Según algunos especialistas internacionales, la Amazonía es la segunda área más vulnerable del planeta en relación al cambio climático provocado por los seres humanos. El propio Papa Francisco advirtió «que el futuro de la humanidad y de la Tierra está vinculado al futuro de la Amazonia; por primera vez, se manifiesta con tanta claridad que desafíos, conflictos y oportunidades emergentes en un territorio, son la expresión dramática del momento que atraviesa la supervivencia del planeta Tierra y la convivencia de toda la humanidad». Son palabras graves, menospreciadas por las grandes corporaciones depredadoras, porque se dan cuenta de que deberían cambiar de modo de producción, de consumo y de descarte. Pero prefieren el lucro al cuidado de la vida humana y terrenal.

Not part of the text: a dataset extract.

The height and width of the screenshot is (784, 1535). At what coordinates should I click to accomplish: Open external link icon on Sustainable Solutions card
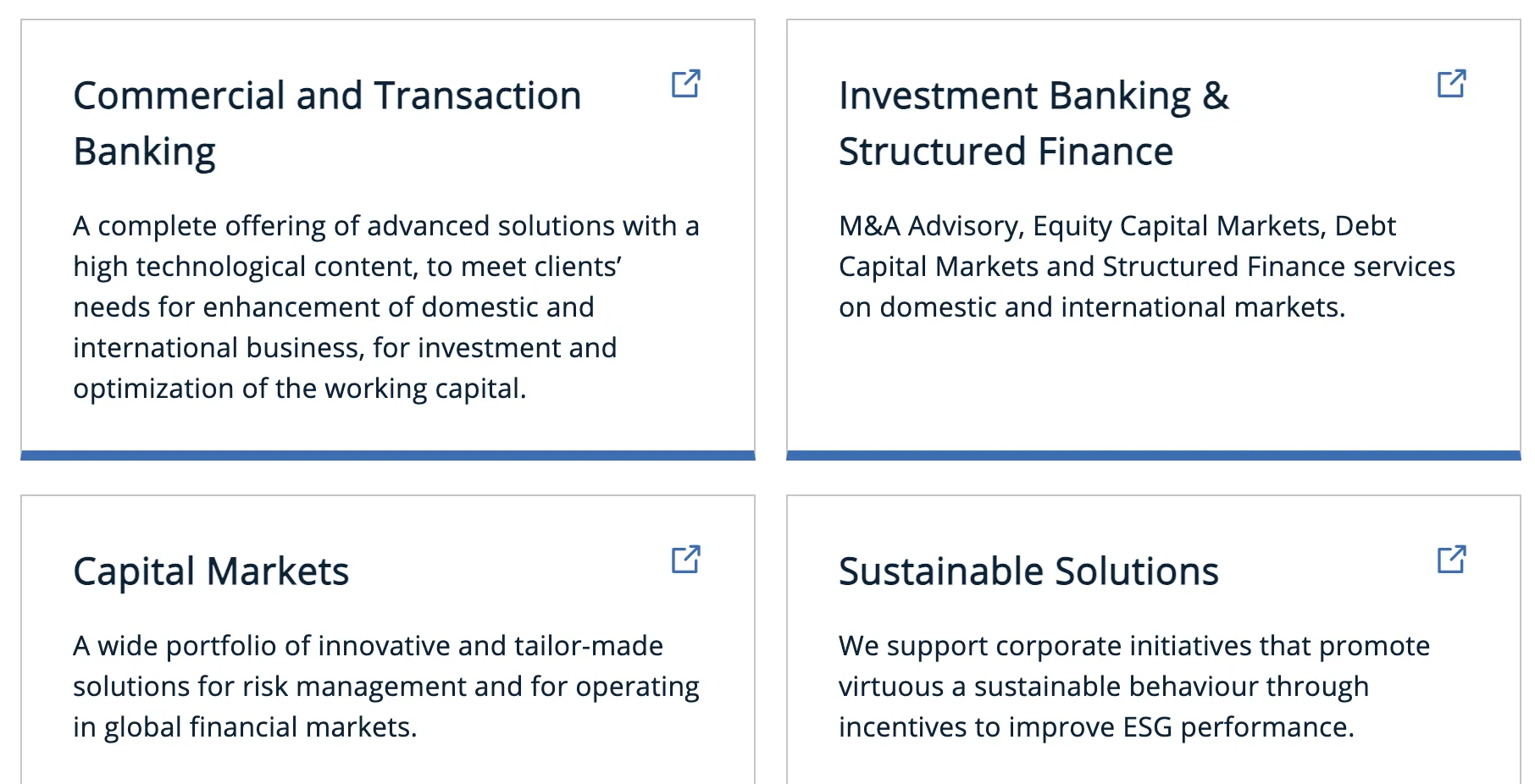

No sin razón, el Papa Francisco ha convocado un Sínodo Panamazónico para octubre del presente año cuyo tema es: Amazonía: nuevos caminos para la Iglesia y para una ecología integral”. Se trata de la aplicación de su encíclica “sobre el cuidado de la Casa Común” para evitar una catástrofe socioecológica mundial. No se trata de una ecología ambiental y verde, sino de una ecología integral, que involucra el ambiente, la sociedad, la política, la economía, lo cotidiano y la dimensión espiritual.